Sunday, August 7, 2016

Q&A with Erika Janik


Erika Janik is the author of the new book Pistols and Petticoats: 175 Years of Lady Detectives in Fact and Fiction. Her other books include Marketplace of the Marvelous and Apple. She is the executive producer of Wisconsin Life on Wisconsin Public Radio, and she lives in Madison, Wisconsin.

Q: How did you get interested in the topic of female detectives, and why did you decide to write a book about them?

A: Even though I grew up reading some detective books and watching Sherlock Holmes movies with my Dad (Basil Rathbone for the win), this book really began when I ran across an ad from around 1900 for a female private eye in Chicago.

In the ad, she said she could solve any case but really marketed herself to other women, asserting, in part, that she would do a better job with women’s cases because she was a woman herself.

I was surprised to see that a woman was running her own agency (and that there weren’t outraged letters about it in the newspaper!) at that time so I started looking deeper into women in detection.

Something that motivates much of my work is what I call “women in unexpected places.” I like to tell stories about women that I – and I suspect a lot of other people – hadn’t heard about before.

I also realized that while I’d given plenty of thought to Cherry Ames and Trixie Belden, I’d never stopped to wonder about real women in detection.
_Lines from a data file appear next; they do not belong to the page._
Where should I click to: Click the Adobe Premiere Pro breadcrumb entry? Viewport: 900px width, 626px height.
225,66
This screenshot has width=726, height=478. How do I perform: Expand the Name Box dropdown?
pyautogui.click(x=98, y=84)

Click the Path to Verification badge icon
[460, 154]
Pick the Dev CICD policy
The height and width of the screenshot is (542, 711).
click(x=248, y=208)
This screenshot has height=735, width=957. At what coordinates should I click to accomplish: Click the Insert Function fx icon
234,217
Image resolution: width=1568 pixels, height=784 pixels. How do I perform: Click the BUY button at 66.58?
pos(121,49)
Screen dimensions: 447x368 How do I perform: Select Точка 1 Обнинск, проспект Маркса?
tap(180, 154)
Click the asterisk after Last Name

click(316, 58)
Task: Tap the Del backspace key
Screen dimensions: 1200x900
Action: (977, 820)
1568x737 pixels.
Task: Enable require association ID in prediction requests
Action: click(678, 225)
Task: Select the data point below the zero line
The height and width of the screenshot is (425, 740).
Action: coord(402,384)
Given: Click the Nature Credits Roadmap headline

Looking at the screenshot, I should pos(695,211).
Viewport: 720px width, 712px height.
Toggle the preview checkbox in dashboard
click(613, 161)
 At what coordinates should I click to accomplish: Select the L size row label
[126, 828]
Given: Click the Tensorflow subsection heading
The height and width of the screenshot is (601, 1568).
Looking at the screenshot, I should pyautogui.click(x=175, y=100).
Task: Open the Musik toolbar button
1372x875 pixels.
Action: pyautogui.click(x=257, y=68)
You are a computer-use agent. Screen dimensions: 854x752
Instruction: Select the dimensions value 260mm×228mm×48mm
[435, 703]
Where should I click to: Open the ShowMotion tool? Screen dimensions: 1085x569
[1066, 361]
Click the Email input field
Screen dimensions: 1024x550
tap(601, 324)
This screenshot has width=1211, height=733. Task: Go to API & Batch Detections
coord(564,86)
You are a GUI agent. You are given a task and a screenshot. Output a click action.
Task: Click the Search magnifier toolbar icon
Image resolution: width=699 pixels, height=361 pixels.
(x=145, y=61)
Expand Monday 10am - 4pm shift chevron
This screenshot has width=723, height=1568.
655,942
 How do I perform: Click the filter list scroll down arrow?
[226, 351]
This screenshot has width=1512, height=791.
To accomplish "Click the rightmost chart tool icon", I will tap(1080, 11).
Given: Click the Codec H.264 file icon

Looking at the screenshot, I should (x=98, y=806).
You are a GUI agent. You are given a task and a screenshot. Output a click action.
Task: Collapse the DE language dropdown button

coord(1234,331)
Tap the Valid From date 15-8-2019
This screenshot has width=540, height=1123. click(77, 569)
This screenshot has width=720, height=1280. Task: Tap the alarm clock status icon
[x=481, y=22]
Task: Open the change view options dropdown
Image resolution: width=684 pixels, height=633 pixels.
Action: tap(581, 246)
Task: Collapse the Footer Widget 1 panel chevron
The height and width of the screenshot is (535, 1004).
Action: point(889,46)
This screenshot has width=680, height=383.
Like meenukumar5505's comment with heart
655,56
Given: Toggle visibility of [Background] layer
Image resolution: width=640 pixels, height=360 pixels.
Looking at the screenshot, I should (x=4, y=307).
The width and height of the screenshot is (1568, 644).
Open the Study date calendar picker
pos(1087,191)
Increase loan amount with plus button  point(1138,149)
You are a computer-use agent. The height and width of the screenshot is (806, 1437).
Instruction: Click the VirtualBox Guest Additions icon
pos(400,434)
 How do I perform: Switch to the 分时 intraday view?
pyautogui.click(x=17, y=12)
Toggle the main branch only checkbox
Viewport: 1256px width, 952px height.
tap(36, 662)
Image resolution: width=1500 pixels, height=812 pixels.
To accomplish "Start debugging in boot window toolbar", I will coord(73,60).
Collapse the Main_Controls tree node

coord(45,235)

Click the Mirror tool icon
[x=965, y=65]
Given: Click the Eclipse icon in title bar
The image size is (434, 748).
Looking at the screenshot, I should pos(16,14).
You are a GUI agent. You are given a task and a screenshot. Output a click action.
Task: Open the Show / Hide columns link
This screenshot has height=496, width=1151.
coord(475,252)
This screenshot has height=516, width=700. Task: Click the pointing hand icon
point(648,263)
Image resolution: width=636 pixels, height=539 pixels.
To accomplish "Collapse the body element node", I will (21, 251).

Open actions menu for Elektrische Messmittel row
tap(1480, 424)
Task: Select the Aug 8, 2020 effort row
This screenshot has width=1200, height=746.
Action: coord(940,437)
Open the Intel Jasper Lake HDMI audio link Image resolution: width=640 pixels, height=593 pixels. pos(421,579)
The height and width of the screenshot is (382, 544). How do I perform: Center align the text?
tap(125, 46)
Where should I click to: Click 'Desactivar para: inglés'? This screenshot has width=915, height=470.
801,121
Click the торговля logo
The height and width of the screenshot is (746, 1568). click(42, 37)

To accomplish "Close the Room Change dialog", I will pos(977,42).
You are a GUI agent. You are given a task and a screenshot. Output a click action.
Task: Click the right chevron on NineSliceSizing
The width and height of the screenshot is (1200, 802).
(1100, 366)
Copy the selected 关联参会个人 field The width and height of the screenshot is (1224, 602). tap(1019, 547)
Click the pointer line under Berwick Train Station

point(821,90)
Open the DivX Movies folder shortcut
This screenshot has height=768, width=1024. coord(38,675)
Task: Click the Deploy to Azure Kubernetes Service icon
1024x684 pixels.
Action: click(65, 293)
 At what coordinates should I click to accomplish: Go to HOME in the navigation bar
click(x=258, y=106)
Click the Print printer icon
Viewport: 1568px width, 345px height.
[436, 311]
Q: What are some of the similarities and differences between the actual work these women did and they way they were portrayed in crime novels?

A: This changes over time but one of the biggest differences is the type of cases that women solve. In fiction, female detectives solve murders and foil thieves. In real life, women returned runaway children to their parents and stopped pickpockets in department stores.

The pioneer generation of policewomen and detectives saw themselves as protectors of women and children. They argued that women had a different role to play in law enforcement than men and carved out a niche for themselves as essentially “mothers” with badges. They didn’t wear uniforms. They didn’t carry guns. Many of them were mothers with grown children or were widowed.

Fictional female detectives in the early years tended to be skilled amateurs who detected on the side, often in conflict with the professional male detective brought in to solve the case. These women tended to be either spinsters or young women without families and households to look after so they have time to detect.

These young women often end up married at the end of the story, which is the end of their detecting careers. Spinsters tended to have longer careers, and found quite a lot of clues knitting, gardening, bird watching, and generally keeping an eye on the neighborhood.

One thing both real and fictional women had in common is being underestimated by the men they work with and for. But the person no one suspects of being a detective is often the best detective of all. Women prove themselves to be highly competent detectives in both arenas. 

Q: What would you say are some of the biggest changes over the years in the work female detectives performed?

A: The protective role that the pioneer generation of women fought for begins to give way in the 20th century to a role more on par with the male police and detectives.

Men didn’t welcome women in, however. Women had to fight for their spot on police forces in the late 19th and early 20th centuries, and had to fight again, often through court cases, to earn the right to stand for promotion, to go on patrol, and to have an equal role as men in the 1960s and 1970s. Many women didn’t even have a standard uniform until late in the 20th century.

You see these changes reflected on the page as well, particularly in the 1970s with the new breed of female detectives like Kinsey Millhone and Sharon McCone who are tough, urban detectives more like Chandler’s Philip Marlowe than Miss Marple. You also start to see the police procedural style story where women are part of a professional team solving crimes.

Q: How did you research the book, and what surprised you most in the course of your research?

A: I read a lot of 19th century detective stories for one, and combed through decades of newspapers looking for women. The good news in writing about real women detectives is that they were so rare and such an astonishing sight in the early 20th century that almost everything they did made the newspaper.

When 10 women joined the police department in Chicago in 1912, reporters eager to record their every move followed them around the city waiting for them to arrest someone. The image of a woman wielding any kind of police authority was a newsworthy, and often ridiculous, sight in the first half of the 20th century.

The most surprising thing to me is how early the first female detectives appear in fiction – two in 1864 – and that women writers were so prominent in the thrillers, sensation, and Gothic novels that really laid the foundation for detective stories.

It was also thrilling to learn about Kate Warne, the first known female private eye, who went to work for Pinkerton in the 1850s and was involved in high-profile cases, including one involving Abraham Lincoln.

Q: What are you working on now?

A: I’m exploring a few different stories right now but nothing definite. Rest assured, women blazing trails will play a strong part.

Q: Anything else we should know?

A: I think that in the current fictional landscape of detection – movies, television, books – it would be easy to think that there is a woman on every police force in the country.

But in reality, only about 12 percent of police officers are women in the United States and 15 percent of homicide detectives are women. We have a long way to go to make reality match fiction.